◆ **Records supplied**
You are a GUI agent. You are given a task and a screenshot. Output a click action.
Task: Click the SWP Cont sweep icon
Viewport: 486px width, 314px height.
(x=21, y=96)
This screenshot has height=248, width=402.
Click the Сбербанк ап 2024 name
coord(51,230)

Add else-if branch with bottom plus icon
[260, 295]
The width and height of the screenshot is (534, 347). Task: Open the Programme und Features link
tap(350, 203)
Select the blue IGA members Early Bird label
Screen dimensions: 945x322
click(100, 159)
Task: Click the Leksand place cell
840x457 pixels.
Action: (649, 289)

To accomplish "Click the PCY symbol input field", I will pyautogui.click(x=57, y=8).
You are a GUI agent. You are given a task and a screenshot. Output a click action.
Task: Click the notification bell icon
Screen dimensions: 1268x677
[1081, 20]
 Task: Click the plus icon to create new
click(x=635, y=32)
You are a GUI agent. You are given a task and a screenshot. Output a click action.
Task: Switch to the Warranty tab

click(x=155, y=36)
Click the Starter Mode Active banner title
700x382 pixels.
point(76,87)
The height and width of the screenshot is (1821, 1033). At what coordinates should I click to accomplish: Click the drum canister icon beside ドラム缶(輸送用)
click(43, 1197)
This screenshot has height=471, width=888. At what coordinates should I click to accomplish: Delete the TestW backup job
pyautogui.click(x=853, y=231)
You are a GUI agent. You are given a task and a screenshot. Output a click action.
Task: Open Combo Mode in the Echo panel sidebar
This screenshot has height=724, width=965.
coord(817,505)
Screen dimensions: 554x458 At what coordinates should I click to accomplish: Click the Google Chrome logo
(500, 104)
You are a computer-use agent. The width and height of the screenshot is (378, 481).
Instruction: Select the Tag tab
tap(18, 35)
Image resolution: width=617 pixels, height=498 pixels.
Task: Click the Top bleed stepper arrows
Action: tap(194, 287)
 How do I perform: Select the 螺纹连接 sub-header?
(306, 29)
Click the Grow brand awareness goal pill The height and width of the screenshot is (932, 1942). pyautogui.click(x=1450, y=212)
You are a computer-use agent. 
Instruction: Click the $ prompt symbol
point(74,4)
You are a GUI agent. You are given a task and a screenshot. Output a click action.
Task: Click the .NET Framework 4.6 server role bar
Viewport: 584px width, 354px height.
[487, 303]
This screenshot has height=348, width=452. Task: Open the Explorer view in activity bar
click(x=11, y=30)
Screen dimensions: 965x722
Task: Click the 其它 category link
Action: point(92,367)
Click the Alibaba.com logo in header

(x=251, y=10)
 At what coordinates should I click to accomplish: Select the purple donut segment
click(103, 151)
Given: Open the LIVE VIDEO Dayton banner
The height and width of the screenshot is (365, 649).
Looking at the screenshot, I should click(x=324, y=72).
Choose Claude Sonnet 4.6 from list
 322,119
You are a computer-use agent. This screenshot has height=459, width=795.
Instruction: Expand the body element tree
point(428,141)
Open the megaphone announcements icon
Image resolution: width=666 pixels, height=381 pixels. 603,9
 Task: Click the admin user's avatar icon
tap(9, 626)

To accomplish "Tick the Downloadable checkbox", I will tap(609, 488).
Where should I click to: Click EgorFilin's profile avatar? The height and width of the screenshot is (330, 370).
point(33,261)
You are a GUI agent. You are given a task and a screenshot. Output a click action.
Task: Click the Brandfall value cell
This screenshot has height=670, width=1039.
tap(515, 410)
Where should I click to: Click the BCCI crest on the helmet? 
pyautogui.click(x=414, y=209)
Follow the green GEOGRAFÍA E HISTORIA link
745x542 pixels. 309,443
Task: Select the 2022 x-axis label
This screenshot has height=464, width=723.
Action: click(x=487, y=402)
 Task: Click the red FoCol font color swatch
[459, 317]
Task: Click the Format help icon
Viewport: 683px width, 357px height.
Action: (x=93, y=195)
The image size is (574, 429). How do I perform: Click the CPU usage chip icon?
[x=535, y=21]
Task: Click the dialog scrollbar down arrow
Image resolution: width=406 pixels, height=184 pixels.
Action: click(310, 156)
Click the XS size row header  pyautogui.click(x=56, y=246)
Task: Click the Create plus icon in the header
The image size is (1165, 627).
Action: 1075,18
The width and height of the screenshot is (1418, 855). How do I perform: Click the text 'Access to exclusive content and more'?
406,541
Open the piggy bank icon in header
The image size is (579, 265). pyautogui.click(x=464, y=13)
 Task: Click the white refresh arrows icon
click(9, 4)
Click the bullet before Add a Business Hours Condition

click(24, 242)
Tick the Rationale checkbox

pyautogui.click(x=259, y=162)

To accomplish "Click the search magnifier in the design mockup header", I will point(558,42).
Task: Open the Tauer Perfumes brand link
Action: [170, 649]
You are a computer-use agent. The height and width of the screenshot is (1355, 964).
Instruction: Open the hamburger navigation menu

◆ **Exercise**
Rewrite every one of the rows above as a Markdown table with two columns: "No." for the row number and "Line" for the row's text. Leave out any blank lines.

◆ **Response for this exercise**
| No. | Line |
|---|---|
| 1 | You are a GUI agent. You are given a task and a screenshot. Output a click action. |
| 2 | Task: Click the SWP Cont sweep icon |
| 3 | Viewport: 486px width, 314px height. |
| 4 | (x=21, y=96) |
| 5 | This screenshot has height=248, width=402. |
| 6 | Click the Сбербанк ап 2024 name |
| 7 | coord(51,230) |
| 8 | Add else-if branch with bottom plus icon |
| 9 | [260, 295] |
| 10 | The width and height of the screenshot is (534, 347). Task: Open the Programme und Features link |
| 11 | tap(350, 203) |
| 12 | Select the blue IGA members Early Bird label |
| 13 | Screen dimensions: 945x322 |
| 14 | click(100, 159) |
| 15 | Task: Click the Leksand place cell |
| 16 | 840x457 pixels. |
| 17 | Action: (649, 289) |
| 18 | To accomplish "Click the PCY symbol input field", I will pyautogui.click(x=57, y=8). |
| 19 | You are a GUI agent. You are given a task and a screenshot. Output a click action. |
| 20 | Task: Click the notification bell icon |
| 21 | Screen dimensions: 1268x677 |
| 22 | [1081, 20] |
| 23 |  Task: Click the plus icon to create new |
| 24 | click(x=635, y=32) |
| 25 | You are a GUI agent. You are given a task and a screenshot. Output a click action. |
| 26 | Task: Switch to the Warranty tab |
| 27 | click(x=155, y=36) |
| 28 | Click the Starter Mode Active banner title |
| 29 | 700x382 pixels. |
| 30 | point(76,87) |
| 31 | The height and width of the screenshot is (1821, 1033). At what coordinates should I click to accomplish: Click the drum canister icon beside ドラム缶(輸送用) |
| 32 | click(43, 1197) |
| 33 | This screenshot has height=471, width=888. At what coordinates should I click to accomplish: Delete the TestW backup job |
| 34 | pyautogui.click(x=853, y=231) |
| 35 | You are a GUI agent. You are given a task and a screenshot. Output a click action. |
| 36 | Task: Open Combo Mode in the Echo panel sidebar |
| 37 | This screenshot has height=724, width=965. |
| 38 | coord(817,505) |
| 39 | Screen dimensions: 554x458 At what coordinates should I click to accomplish: Click the Google Chrome logo |
| 40 | (500, 104) |
| 41 | You are a computer-use agent. The width and height of the screenshot is (378, 481). |
| 42 | Instruction: Select the Tag tab |
| 43 | tap(18, 35) |
| 44 | Image resolution: width=617 pixels, height=498 pixels. |
| 45 | Task: Click the Top bleed stepper arrows |
| 46 | Action: tap(194, 287) |
| 47 |  How do I perform: Select the 螺纹连接 sub-header? |
| 48 | (306, 29) |
| 49 | Click the Grow brand awareness goal pill The height and width of the screenshot is (932, 1942). pyautogui.click(x=1450, y=212) |
| 50 | You are a computer-use agent.  |
| 51 | Instruction: Click the $ prompt symbol |
| 52 | point(74,4) |
| 53 | You are a GUI agent. You are given a task and a screenshot. Output a click action. |
| 54 | Task: Click the .NET Framework 4.6 server role bar |
| 55 | Viewport: 584px width, 354px height. |
| 56 | [487, 303] |
| 57 | This screenshot has height=348, width=452. Task: Open the Explorer view in activity bar |
| 58 | click(x=11, y=30) |
| 59 | Screen dimensions: 965x722 |
| 60 | Task: Click the 其它 category link |
| 61 | Action: point(92,367) |
| 62 | Click the Alibaba.com logo in header |
| 63 | (x=251, y=10) |
| 64 |  At what coordinates should I click to accomplish: Select the purple donut segment |
| 65 | click(103, 151) |
| 66 | Given: Open the LIVE VIDEO Dayton banner |
| 67 | The height and width of the screenshot is (365, 649). |
| 68 | Looking at the screenshot, I should click(x=324, y=72). |
| 69 | Choose Claude Sonnet 4.6 from list |
| 70 |  322,119 |
| 71 | You are a computer-use agent. This screenshot has height=459, width=795. |
| 72 | Instruction: Expand the body element tree |
| 73 | point(428,141) |
| 74 | Open the megaphone announcements icon |
| 75 | Image resolution: width=666 pixels, height=381 pixels. 603,9 |
| 76 |  Task: Click the admin user's avatar icon |
| 77 | tap(9, 626) |
| 78 | To accomplish "Tick the Downloadable checkbox", I will tap(609, 488). |
| 79 | Where should I click to: Click EgorFilin's profile avatar? The height and width of the screenshot is (330, 370). |
| 80 | point(33,261) |
| 81 | You are a GUI agent. You are given a task and a screenshot. Output a click action. |
| 82 | Task: Click the Brandfall value cell |
| 83 | This screenshot has height=670, width=1039. |
| 84 | tap(515, 410) |
| 85 | Where should I click to: Click the BCCI crest on the helmet?  |
| 86 | pyautogui.click(x=414, y=209) |
| 87 | Follow the green GEOGRAFÍA E HISTORIA link |
| 88 | 745x542 pixels. 309,443 |
| 89 | Task: Select the 2022 x-axis label |
| 90 | This screenshot has height=464, width=723. |
| 91 | Action: click(x=487, y=402) |
| 92 |  Task: Click the red FoCol font color swatch |
| 93 | [459, 317] |
| 94 | Task: Click the Format help icon |
| 95 | Viewport: 683px width, 357px height. |
| 96 | Action: (x=93, y=195) |
| 97 | The image size is (574, 429). How do I perform: Click the CPU usage chip icon? |
| 98 | [x=535, y=21] |
| 99 | Task: Click the dialog scrollbar down arrow |
| 100 | Image resolution: width=406 pixels, height=184 pixels. |
| 101 | Action: click(310, 156) |
| 102 | Click the XS size row header  pyautogui.click(x=56, y=246) |
| 103 | Task: Click the Create plus icon in the header |
| 104 | The image size is (1165, 627). |
| 105 | Action: 1075,18 |
| 106 | The width and height of the screenshot is (1418, 855). How do I perform: Click the text 'Access to exclusive content and more'? |
| 107 | 406,541 |
| 108 | Open the piggy bank icon in header |
| 109 | The image size is (579, 265). pyautogui.click(x=464, y=13) |
| 110 |  Task: Click the white refresh arrows icon |
| 111 | click(9, 4) |
| 112 | Click the bullet before Add a Business Hours Condition |
| 113 | click(24, 242) |
| 114 | Tick the Rationale checkbox |
| 115 | pyautogui.click(x=259, y=162) |
| 116 | To accomplish "Click the search magnifier in the design mockup header", I will point(558,42). |
| 117 | Task: Open the Tauer Perfumes brand link |
| 118 | Action: [170, 649] |
| 119 | You are a computer-use agent. The height and width of the screenshot is (1355, 964). |
| 120 | Instruction: Open the hamburger navigation menu |